Infectious Diseases Society of America (IDSA)’nın düzenlediği IDWeek 2015™’te sunulan verilere göre, toplum kökenli bakteriyel pnömoni tedavisinde beş günlük oral solitromisin içeren tedavi rejiminin etkinliğinin yedi günlük moksifloksasin tedavi rejiminden daha düşük olmadığı görüldü. Yeni bir ketolid olan solitromisin ayrıca Mycoplasma pneumoniae infeksiyonu tanısı konulan alt hasta grubunda da aynı ölçüde ya da daha iyi performans gösterdi.
Solithromycin effective against M. pneumoniae in phase 3 trial
October 13, 2015
SAN DIEGO — A 5-day regimen of oral solithromycin was noninferior to a 7-day regimen of moxifloxacin for the treatment of community-acquired bacterial pneumonia and performed as well as or better than moxifloxacin in the subgroup of patients who had identified Mycoplasma pneumoniae infection, according to data presented at IDWeek 2015.
“M. pneumoniae is an underdiagnosed cause of (community-acquired bacterial pneumonia [CABP]) and can cause severe infection,” Brian D. Jamieson, MD,senior director of clinical research at Cempra, told Infectious Disease News. “There have been more and more case reports being published about severe outbreaks within the United States.”
In June 2014, the CDC reported an outbreak of M. pneumoniae at a long-term care facility, which resulted in 55 illnesses, 12 hospitalizations and seven deaths. The pathogen infects up to 2 million people in the U.S. each year, according to Jamieson and colleagues.
In the phase 3 SOLITAIRE-Oral trial, researchers analyzed oropharyngeal swabs of 860 adults with confirmed CABP from 16 countries. The swabs were assessed by culture and/or quantitative PCR for the presence of M. pneumoniae. These data, along with conventional serologies, resulted in a diagnosis of M. pneumoniae in 9.2% of the 860 patients (mean age, 52 years). The incidence of M. pneumoniae by geographic regionranged from 5.9% in South Africa to 10.9% in Europe.

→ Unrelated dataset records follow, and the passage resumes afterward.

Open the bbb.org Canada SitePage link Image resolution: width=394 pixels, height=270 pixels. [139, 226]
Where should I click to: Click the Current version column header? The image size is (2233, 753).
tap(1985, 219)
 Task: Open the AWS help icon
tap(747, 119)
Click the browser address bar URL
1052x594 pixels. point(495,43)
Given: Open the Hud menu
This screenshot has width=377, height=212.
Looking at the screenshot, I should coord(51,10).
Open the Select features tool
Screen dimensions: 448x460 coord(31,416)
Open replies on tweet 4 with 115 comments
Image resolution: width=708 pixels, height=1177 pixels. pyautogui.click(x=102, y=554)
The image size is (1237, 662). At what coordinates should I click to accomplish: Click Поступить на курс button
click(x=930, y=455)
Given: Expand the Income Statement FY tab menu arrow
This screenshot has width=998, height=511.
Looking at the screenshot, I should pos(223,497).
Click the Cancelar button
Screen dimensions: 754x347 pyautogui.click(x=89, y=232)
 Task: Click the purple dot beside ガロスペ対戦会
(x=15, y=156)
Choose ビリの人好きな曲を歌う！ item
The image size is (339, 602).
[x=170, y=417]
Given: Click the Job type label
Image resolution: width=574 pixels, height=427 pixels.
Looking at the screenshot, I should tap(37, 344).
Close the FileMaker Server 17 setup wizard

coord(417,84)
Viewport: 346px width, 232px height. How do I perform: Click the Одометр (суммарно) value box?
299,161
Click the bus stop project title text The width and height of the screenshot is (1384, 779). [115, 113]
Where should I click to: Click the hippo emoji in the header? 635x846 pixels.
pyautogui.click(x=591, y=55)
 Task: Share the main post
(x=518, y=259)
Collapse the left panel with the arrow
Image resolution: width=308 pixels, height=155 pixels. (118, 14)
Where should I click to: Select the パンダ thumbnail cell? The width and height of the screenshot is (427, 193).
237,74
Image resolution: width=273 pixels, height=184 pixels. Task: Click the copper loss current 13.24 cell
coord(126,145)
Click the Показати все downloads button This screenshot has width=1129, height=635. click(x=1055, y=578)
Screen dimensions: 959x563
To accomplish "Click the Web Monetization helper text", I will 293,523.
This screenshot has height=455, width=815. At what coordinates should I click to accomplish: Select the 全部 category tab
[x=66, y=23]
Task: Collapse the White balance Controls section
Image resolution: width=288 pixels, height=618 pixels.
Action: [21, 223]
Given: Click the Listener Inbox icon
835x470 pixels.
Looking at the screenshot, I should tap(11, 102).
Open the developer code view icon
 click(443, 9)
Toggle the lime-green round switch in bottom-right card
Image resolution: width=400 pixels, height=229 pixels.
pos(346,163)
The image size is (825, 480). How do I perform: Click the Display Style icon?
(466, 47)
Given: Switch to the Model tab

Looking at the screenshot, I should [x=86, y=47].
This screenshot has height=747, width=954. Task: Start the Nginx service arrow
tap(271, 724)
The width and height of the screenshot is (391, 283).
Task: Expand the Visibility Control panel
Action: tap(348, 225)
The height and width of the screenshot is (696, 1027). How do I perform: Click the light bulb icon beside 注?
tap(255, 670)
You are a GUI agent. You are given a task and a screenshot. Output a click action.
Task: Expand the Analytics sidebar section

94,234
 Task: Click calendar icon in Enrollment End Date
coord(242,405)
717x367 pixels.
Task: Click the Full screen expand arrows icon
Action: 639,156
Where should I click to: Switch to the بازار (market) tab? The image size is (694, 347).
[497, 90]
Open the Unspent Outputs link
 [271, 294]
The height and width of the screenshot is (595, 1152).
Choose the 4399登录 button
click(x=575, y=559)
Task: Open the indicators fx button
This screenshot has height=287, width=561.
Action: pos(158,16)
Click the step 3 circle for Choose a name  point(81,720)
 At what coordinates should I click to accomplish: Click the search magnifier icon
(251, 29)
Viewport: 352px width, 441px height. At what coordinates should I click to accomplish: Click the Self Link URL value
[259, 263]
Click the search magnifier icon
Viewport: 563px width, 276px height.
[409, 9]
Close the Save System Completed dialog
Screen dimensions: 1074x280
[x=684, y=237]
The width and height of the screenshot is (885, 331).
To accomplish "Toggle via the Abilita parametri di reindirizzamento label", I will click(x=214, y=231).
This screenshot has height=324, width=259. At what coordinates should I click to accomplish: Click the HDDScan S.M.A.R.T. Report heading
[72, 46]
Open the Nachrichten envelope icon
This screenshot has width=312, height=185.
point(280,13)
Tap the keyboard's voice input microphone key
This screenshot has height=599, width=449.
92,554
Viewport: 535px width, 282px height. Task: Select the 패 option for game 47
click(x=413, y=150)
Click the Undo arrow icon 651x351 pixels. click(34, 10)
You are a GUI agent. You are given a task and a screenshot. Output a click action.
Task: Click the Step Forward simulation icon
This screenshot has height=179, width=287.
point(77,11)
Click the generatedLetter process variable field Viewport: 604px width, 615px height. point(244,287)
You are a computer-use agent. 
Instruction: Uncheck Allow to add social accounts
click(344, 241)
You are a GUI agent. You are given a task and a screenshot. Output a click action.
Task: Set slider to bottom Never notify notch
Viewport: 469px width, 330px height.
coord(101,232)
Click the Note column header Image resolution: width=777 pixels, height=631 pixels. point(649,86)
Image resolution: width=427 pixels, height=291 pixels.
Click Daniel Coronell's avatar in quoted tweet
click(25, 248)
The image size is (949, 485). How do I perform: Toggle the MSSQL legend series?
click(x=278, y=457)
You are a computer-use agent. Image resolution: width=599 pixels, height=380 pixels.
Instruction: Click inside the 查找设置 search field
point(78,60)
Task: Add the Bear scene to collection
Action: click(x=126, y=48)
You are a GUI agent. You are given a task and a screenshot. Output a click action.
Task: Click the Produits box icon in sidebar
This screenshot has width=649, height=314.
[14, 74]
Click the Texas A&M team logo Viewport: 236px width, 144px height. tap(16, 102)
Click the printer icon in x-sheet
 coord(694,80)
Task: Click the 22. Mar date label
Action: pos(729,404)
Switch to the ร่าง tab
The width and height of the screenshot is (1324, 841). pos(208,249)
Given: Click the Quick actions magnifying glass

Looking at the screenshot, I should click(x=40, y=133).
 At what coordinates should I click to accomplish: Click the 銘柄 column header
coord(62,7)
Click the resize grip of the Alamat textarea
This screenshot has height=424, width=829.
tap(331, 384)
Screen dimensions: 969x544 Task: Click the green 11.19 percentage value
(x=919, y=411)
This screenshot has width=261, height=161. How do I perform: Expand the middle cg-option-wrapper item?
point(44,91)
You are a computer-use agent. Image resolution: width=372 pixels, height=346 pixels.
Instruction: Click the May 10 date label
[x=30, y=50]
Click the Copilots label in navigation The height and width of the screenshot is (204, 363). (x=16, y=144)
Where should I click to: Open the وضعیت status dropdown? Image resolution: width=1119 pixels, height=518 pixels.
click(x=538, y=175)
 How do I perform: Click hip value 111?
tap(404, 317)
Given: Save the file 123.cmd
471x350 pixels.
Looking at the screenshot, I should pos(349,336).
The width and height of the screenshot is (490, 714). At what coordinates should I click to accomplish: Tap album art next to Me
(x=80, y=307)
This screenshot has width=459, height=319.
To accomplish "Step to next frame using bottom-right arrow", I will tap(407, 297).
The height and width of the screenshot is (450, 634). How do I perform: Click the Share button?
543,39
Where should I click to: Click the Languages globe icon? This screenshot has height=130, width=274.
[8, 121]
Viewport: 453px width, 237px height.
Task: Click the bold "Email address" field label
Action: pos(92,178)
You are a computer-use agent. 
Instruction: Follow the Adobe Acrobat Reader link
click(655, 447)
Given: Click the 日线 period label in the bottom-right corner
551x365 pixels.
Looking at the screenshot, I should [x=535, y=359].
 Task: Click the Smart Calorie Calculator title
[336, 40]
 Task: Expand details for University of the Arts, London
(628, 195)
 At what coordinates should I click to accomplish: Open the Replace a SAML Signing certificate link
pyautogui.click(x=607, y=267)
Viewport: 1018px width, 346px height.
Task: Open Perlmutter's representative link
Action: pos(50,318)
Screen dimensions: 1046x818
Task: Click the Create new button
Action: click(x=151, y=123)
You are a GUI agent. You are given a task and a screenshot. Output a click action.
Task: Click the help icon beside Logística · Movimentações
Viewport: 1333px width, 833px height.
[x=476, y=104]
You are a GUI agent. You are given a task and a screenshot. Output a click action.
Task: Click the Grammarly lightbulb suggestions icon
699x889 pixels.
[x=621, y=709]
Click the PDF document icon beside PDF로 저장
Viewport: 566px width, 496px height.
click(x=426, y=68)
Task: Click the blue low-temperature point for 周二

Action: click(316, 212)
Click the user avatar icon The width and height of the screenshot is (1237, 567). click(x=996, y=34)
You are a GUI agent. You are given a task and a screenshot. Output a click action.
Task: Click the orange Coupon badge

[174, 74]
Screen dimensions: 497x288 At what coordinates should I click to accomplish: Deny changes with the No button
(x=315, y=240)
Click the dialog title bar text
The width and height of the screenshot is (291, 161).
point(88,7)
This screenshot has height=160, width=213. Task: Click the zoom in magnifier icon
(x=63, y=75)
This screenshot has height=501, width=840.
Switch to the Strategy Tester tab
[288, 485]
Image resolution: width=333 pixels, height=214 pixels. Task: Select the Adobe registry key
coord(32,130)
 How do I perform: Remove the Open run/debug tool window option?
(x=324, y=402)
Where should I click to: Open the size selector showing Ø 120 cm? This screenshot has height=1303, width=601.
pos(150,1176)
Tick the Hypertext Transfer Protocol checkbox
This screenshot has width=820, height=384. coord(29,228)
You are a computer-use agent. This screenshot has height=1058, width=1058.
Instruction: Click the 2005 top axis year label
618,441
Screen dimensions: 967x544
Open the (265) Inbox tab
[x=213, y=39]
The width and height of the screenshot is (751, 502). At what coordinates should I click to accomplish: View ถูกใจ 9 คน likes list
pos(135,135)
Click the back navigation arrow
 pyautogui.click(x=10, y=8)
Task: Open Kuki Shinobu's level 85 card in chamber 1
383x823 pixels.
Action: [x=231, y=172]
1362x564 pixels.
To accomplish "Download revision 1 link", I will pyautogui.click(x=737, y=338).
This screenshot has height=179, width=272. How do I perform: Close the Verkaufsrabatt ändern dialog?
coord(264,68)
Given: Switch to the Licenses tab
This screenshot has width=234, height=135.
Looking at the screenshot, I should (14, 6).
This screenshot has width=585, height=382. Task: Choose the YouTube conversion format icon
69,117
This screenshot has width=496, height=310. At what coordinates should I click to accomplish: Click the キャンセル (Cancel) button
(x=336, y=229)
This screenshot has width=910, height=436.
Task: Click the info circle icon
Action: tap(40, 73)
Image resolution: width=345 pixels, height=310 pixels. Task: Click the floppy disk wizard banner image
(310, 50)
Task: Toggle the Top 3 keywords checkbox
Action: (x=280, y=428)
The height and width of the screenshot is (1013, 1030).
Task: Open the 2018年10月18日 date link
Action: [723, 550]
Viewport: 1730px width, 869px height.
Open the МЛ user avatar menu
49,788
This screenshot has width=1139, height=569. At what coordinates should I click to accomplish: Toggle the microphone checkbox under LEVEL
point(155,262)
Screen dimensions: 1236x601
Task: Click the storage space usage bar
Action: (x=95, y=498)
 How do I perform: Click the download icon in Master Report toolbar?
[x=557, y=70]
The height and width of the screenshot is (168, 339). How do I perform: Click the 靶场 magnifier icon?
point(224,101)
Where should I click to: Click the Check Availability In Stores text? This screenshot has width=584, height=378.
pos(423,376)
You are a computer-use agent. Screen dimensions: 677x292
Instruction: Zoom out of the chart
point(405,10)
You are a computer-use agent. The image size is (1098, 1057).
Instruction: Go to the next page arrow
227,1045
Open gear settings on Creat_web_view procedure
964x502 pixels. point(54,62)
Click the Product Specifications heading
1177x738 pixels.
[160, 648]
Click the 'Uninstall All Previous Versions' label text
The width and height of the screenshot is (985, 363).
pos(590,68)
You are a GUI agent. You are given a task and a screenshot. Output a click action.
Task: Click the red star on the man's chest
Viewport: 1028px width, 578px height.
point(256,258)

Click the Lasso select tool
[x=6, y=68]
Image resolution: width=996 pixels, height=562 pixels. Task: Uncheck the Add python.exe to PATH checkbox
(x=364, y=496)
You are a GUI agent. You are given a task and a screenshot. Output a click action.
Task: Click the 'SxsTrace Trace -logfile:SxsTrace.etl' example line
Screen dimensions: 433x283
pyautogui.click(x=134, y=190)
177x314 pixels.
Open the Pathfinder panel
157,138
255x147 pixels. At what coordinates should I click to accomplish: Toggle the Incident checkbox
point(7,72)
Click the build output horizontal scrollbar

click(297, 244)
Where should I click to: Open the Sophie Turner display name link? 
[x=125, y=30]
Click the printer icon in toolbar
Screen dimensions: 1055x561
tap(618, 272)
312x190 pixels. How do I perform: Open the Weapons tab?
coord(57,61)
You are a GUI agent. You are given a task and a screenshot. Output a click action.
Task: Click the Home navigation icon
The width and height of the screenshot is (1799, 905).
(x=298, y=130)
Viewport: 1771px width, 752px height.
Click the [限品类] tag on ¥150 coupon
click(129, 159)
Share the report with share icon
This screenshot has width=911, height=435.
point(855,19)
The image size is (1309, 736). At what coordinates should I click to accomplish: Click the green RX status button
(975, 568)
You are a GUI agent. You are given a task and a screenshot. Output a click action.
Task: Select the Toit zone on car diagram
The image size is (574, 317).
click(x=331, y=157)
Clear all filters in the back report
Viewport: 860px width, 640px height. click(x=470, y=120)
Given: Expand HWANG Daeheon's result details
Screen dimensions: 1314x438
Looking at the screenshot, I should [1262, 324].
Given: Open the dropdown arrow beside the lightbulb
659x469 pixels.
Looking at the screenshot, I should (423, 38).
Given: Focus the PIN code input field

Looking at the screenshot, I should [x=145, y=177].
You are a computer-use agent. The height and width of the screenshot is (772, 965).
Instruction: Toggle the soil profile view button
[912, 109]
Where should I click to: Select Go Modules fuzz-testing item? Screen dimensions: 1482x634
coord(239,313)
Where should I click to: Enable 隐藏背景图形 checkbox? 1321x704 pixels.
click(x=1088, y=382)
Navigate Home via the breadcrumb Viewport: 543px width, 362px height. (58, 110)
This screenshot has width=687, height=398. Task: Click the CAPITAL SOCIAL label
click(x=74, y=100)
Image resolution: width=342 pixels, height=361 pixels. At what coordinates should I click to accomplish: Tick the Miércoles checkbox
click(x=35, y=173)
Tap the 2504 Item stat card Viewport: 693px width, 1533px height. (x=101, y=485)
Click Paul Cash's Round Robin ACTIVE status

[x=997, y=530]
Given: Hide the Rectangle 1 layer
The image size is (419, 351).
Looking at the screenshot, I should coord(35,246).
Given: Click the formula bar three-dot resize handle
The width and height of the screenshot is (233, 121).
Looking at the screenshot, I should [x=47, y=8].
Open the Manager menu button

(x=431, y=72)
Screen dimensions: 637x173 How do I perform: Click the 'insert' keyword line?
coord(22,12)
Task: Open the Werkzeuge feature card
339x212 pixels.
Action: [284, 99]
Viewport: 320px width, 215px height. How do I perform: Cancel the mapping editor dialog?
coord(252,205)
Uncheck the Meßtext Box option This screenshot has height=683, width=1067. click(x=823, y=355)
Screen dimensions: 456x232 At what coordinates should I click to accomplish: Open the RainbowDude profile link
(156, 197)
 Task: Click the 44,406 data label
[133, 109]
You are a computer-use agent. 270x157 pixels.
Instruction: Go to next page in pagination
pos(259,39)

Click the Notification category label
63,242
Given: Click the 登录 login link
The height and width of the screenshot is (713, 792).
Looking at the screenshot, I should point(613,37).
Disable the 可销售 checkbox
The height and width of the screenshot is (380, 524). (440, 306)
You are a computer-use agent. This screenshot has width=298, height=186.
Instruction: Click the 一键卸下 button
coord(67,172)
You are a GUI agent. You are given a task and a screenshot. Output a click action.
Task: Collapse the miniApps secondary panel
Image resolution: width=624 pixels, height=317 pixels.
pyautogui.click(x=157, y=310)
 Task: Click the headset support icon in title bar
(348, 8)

Patients with M. pneumoniae were randomly assigned solithromycin (CEM-101, Cempra) for 5 days followed by 2 days of placebo or moxifloxacin for 7 days. Solithromycin was dosed at 800 mg on the first day and 400 mg daily for the 4 subsequent days. Moxifloxacin was dosed at 400 mg daily for all 7 days.
According to the data, 83.3% of patients who received solithromycin had an early clinical response (on days 3 to 5) compared with 78.6% of those who received moxifloxacin. All patients were followed 5 to 10 days after therapy and demonstrated similar clinical success rates; 89.2% patients were cured with solithromycin and 90.5% were cured with moxifloxacin.
In January, Cempra reported that 78.2% of patients treated with solithromycin had early clinical response vs. 77.9% of those treated with moxifloxacin. A sub-group analysis showed the difference in treatment responses increased with age and favored solithromycin, according to a company press release.
“These data support a treatment strategy that includes empiric coverage for atypical pathogens in the treatment of CABP,” Jamieson and colleagues concluded. – by Stephanie Viguers
Reference:
Oldach D, et al. Abstract 893. Presented at: IDWeek; Oct. 7-11, 2015; San Diego.
Disclosure: Jamieson reports being a paid employee and shareholder of Cempra. Please see the full study for a list of all other authors’ relevant financial disclosures.